___ MATERIAL SHOWN

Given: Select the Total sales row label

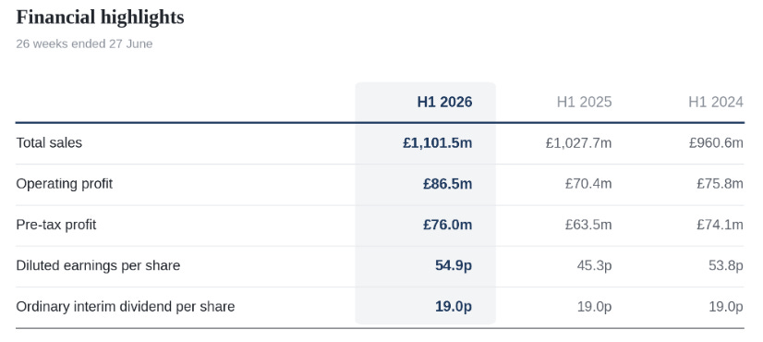Looking at the screenshot, I should [x=49, y=142].

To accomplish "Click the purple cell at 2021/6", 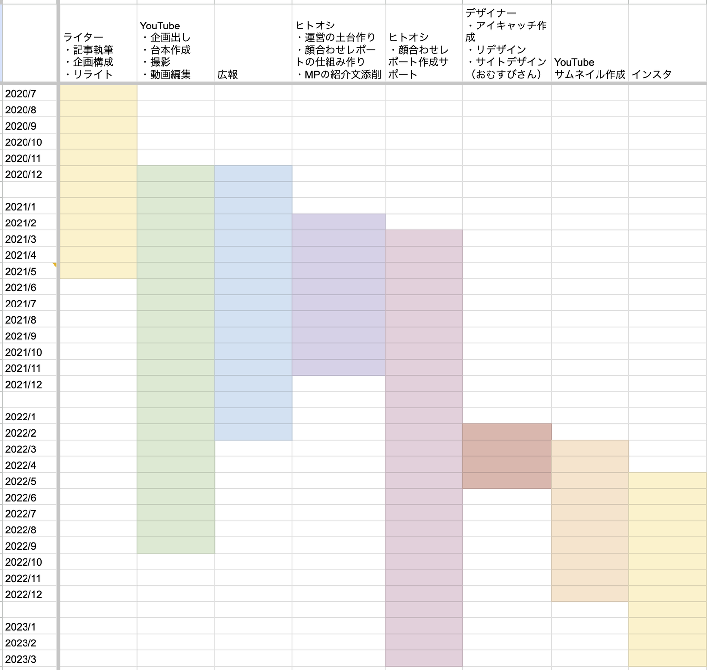I will pos(339,287).
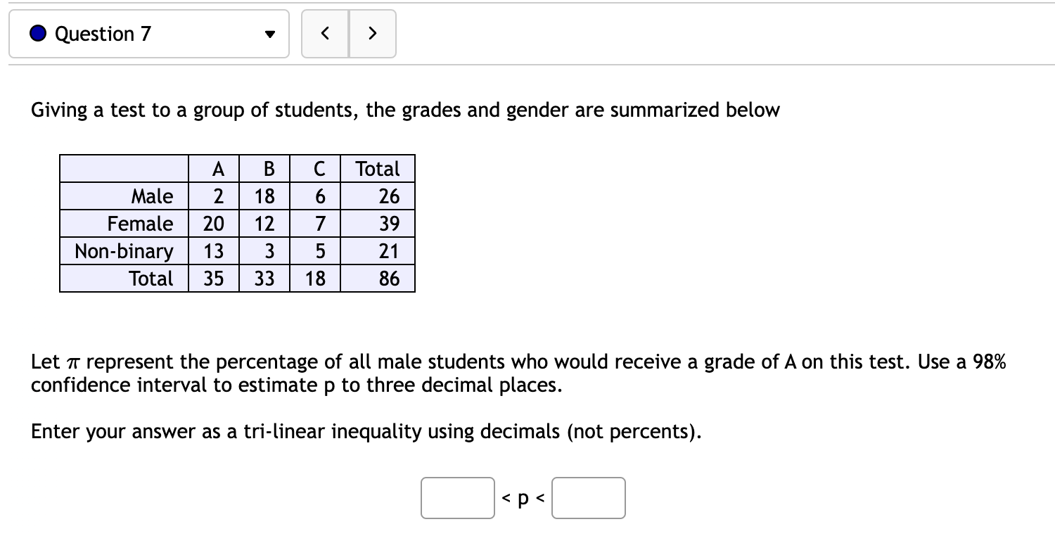This screenshot has height=536, width=1055.
Task: Click the left answer input box
Action: tap(457, 497)
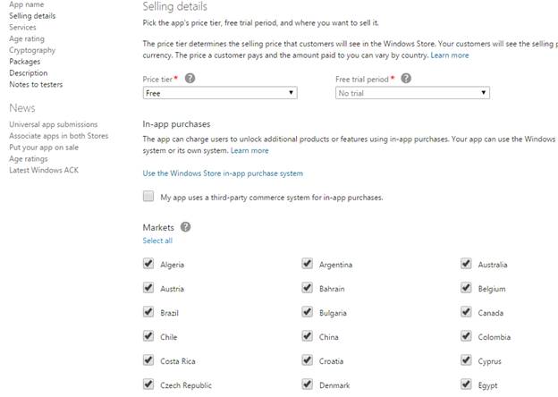Open the Price tier dropdown

[219, 93]
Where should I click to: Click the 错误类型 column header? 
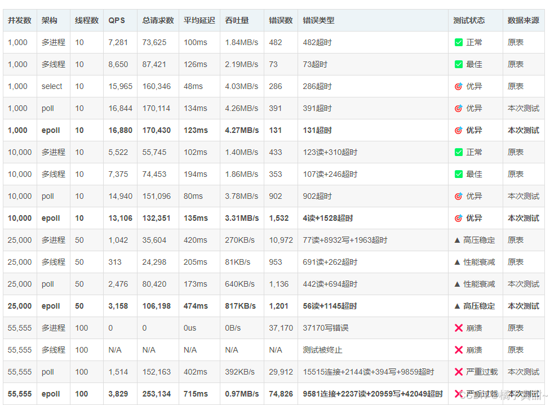318,20
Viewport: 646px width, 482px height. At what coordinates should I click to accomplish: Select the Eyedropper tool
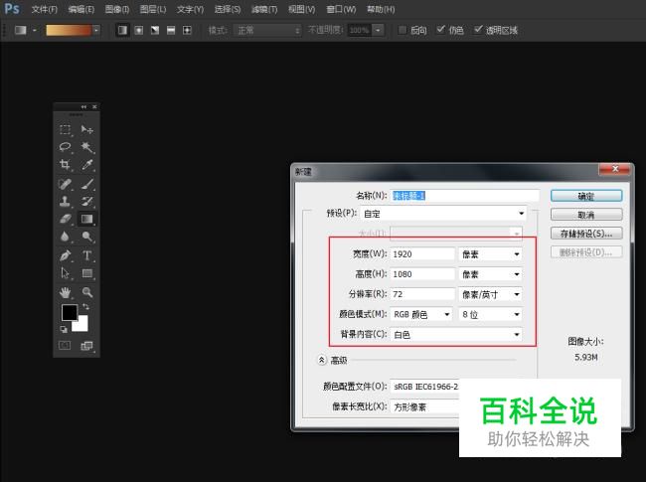click(87, 165)
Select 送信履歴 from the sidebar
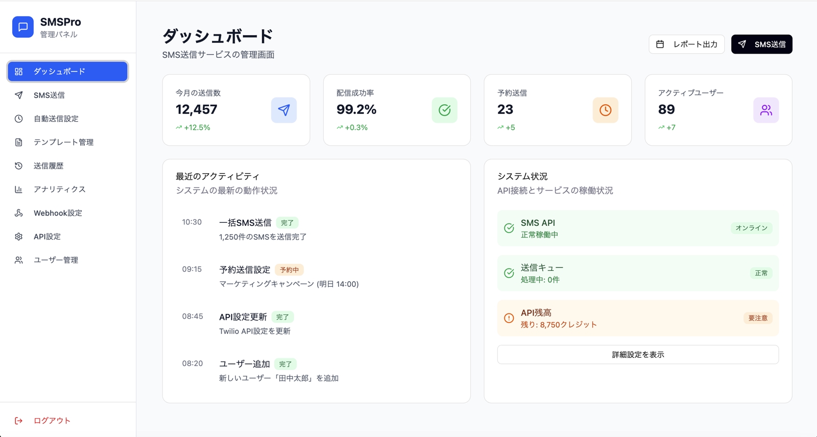 [x=49, y=166]
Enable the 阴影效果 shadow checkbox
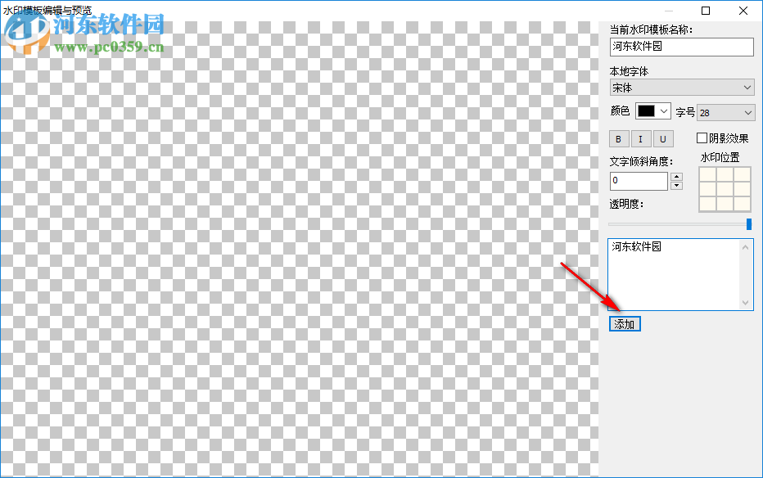The width and height of the screenshot is (763, 478). tap(702, 138)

______

*EXERCISE INSTRUCTIONS*. Everything from the line with "Select 送信履歴 from the sidebar" through the end of the listing above, both ends included, should be set down exactly; copy nothing else, and skip the pictures.

*TASK RESPONSE*.
Select 送信履歴 from the sidebar
 [x=49, y=166]
Enable the 阴影效果 shadow checkbox
The width and height of the screenshot is (763, 478). tap(702, 138)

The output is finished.